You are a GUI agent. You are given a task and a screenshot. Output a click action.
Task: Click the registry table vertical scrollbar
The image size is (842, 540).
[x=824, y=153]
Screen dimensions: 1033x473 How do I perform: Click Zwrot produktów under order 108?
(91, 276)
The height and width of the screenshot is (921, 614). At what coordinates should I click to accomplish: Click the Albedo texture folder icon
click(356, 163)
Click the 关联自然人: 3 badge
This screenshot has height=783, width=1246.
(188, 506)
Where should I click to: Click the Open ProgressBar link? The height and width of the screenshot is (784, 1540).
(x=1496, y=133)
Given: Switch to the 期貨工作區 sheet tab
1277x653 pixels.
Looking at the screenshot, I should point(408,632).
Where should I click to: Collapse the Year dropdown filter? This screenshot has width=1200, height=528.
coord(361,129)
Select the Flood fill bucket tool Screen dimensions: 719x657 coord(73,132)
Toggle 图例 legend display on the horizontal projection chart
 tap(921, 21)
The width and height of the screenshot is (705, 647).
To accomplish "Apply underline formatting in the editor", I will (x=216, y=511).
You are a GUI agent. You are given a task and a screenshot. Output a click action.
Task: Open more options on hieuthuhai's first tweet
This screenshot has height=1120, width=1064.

**ABOUT THIS EXERCISE:** Reproduce all the data precisely, word for word.

**RESULT FOR THIS TASK:**
You are a GUI agent. You are given a task and a screenshot. Output a click action.
Task: Click the registry table vertical scrollbar
The image size is (842, 540).
[x=824, y=153]
Screen dimensions: 1033x473 How do I perform: Click Zwrot produktów under order 108?
(91, 276)
The height and width of the screenshot is (921, 614). At what coordinates should I click to accomplish: Click the Albedo texture folder icon
click(356, 163)
Click the 关联自然人: 3 badge
This screenshot has height=783, width=1246.
(188, 506)
Where should I click to: Click the Open ProgressBar link? The height and width of the screenshot is (784, 1540).
(x=1496, y=133)
Given: Switch to the 期貨工作區 sheet tab
1277x653 pixels.
Looking at the screenshot, I should point(408,632).
Where should I click to: Collapse the Year dropdown filter? This screenshot has width=1200, height=528.
coord(361,129)
Select the Flood fill bucket tool Screen dimensions: 719x657 coord(73,132)
Toggle 图例 legend display on the horizontal projection chart
 tap(921, 21)
The width and height of the screenshot is (705, 647).
To accomplish "Apply underline formatting in the editor", I will (x=216, y=511).
You are a GUI agent. You are given a task and a screenshot. Output a click action.
Task: Open more options on hieuthuhai's first tweet
This screenshot has height=1120, width=1064.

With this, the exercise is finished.